• **What needs to be done**
Output each record below exactly as it stands, leaving out the pictures.

Pixel coordinate grounding data:
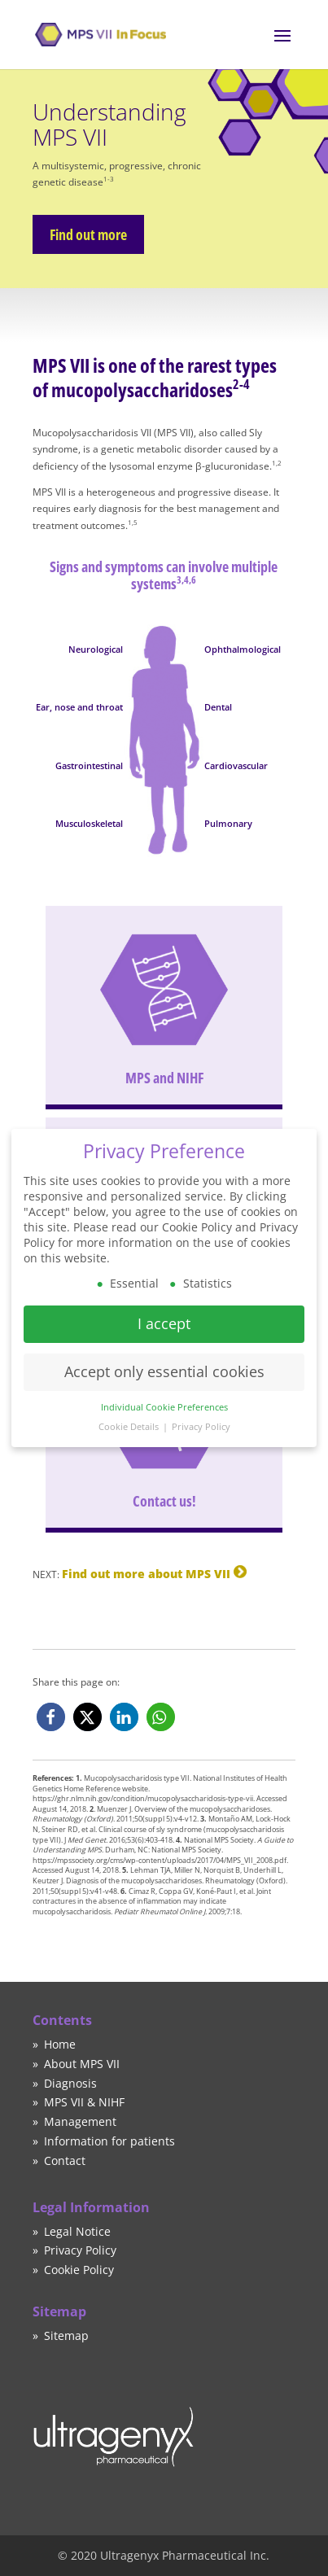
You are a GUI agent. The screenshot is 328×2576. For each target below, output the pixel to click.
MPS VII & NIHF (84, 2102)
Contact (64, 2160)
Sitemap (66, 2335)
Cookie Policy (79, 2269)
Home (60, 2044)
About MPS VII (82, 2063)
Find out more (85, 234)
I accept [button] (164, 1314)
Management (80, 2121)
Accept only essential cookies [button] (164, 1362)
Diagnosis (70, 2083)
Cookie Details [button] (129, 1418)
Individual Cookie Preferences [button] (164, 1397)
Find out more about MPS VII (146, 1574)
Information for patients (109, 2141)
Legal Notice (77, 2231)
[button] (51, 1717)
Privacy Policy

• **Solution to this problem**
You are a GUI agent. The screenshot is 328×2576. For each target below, output the pixel to click.
MPS VII & NIHF (84, 2102)
Contact (64, 2160)
Sitemap (66, 2335)
Cookie Policy (79, 2269)
Home (60, 2044)
About MPS VII (82, 2063)
Find out more (85, 234)
I accept [button] (164, 1314)
Management (80, 2121)
Accept only essential cookies [button] (164, 1362)
Diagnosis (70, 2083)
Cookie Details [button] (129, 1418)
Individual Cookie Preferences [button] (164, 1397)
Find out more about MPS VII (146, 1574)
Information for patients (109, 2141)
Legal Notice (77, 2231)
[button] (51, 1717)
Privacy Policy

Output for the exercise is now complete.